Tom Ewing’s Top 100 Singles OF The 90s
Between 1992 and 1994, Disco Inferno put out probably the most remarkable and innovative string of singles since Pere Ubu’s initial 1975 releases, singles which in ten or fifteen years’ time will seem as precious and unprecedented as Ubu’s first few do now. This was the best of them.
Like a lot of the finest ideas, Disco Inferno’s was quite simple. Sampler technology had changed the game-plan of pop utterly: every possible sound, from a symphony orchestra to the crunch of feet in snow, could now be claimed, used, treated and twisted in any way you could dream of, cheaply and quickly. But most pop musicians, as if scared by the immensity of this newly possible sound-world, were tinkering away at its edges, confining themselves just to sampling and playing with other people’s records. At the same time, the songwriting revolution set in motion in the 1960s was far from played out: a band set-up still offered unlimited opportunities for direct, lyrical self-expression. If you were like Disco Inferno’s Ian Crause, alive to the potential and need for innovation but also itching to say things, then the never-ending prophecies of the song’s death-by-sampler weren’t exactly helpful.
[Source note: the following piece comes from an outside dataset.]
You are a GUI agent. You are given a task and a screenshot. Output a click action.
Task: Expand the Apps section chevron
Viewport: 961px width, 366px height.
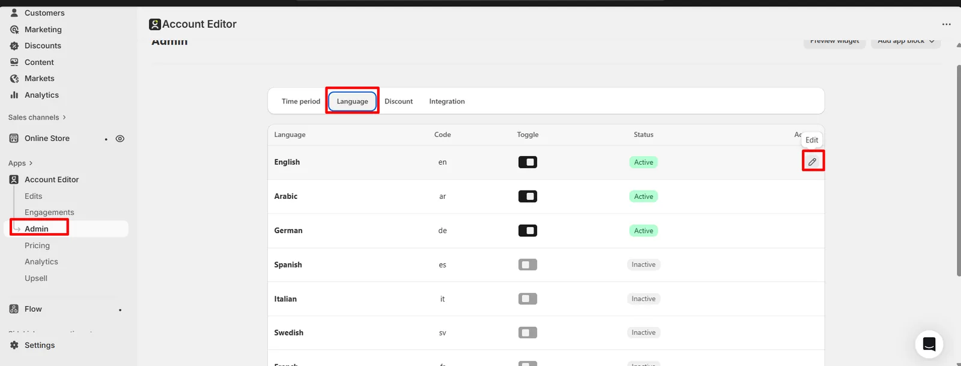pos(31,163)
Disco Inferno had a solution. They kept writing stark, sinewy and sad guitar pop with intelligent, severe lyrics, but to play it they wired their instruments to samplers, which in their case meant wiring them to the world. A sweep down Crause’s guitar might trigger footfalls, clocks, bells, the crunch of gravel, the crash of cars, the rush of water – anything at all the song demanded, played in real time like notes. The sound of the samples and the sound of the guitar were inseparable, so sometimes Disco Inferno’s songs seemed breached by the sounds they used, stuck in a death-struggle with the everyday: a perfect sonic expression of the compromise and alienation Crause seemed to sing about. Other times the music drowned in its own cacophony. But sometimes the songs and the sound locked together and DI explored a beautiful New World for pop, riding forward on the intoxicating sharpness of their own noise into what should have been an amazing future.
You can get some idea of where they were going on the two albums they made for Rough Trade: DI Go Pop (which is, ironically, the least pop thing they ever did, the sound of a band trying to harness a technological hurricane) and Technicolour (recorded after their samplers were stolen, and so far from the record it could have been, but still a superb, committed collection of songs). By the time Technicolour came out, frustration and internal differences had ended the experiment, with Crause by all accounts disillusioned and unwilling even to accept that his band had created anything worthwhile at all, let alone had been the most forward-looking of the decade. Anyone who saw the band’s 1994 live shows knows how wrong he was – Disco Inferno were uncannily good, miles ahead of anybody else I’ve (even now) heard, an unbelievable flood of bejewelled, alien sound. Ian Crause is the only musician I’ve ever bought a drink for – though he seemed glum, keener to talk about his new-found love of the Byrds than the era his band were surely ushering in for pop.
That left their string of singles as the best evidence that something wonderful had happened. “The Last Dance” is the least formally groundbreaking of DI’s records (though the moment I heard it I was floored by its originality and sense of purpose), with the sample-barrage kept to a minimum. A constant ticking of clocks and in the distance a crowd chanting, that’s all. But “The Last Dance” is also their wisest, most moving song, a meditation on history, on the impossibility of making something new in art and on the need to try and do so anyhow. It’s also their most musically endearing, a tune as taut and poignant as anything Wire ever recorded, with delicate guitar lines meshing and weaving, always pretty but always understated. Ian Crause’s singing was barely singing at all, but he made it a virtue, his slightly breathless voice sounding urgent, desperate to communicate, but at the same time faltering. On “The Last Dance”, he sighs “Was there ever a time / Like this?”, just before the guitars skid all over the track, and it’s as inspiring as it is heartbreaking.
“No oceans left to cross, no mountains left to climb / Least that’s what I’ve been told” : Disco Inferno should have mattered more than anyone, but their curse was to turn up at a time when exploring the frontiers of pop – especially using songs – simply wasn’t fashionable any more. They could have settled for the marginal, dessicated existence granted to those unhappy bands stuck halfway between indie-pop and the avant-garde, but what kind of living is that to scratch out? In 1993, making the most radical guitar music in the world, Ian Crause probably didn’t think he was singing about the years ahead and what they would do to pop, but in a way he was: “The noise of the past builds up into a crescendo / And the waves of rubbish…are amplified a million times or more” Too right: no matter how many lists you list or polls you poll, now matter how often you talk up reheated mediocrities or chuck superlatives around, you won’t convince me that an era where bands as dull as Oasis became multi-millionaires and a band as special as Disco Inferno collapsed un-noticed was anything other than an era where things went catastrophically wrong. “In the end it’s not the future, but the past that’ll get us.” – single of the 90s? This single looked the 90s in the face, and shuddered.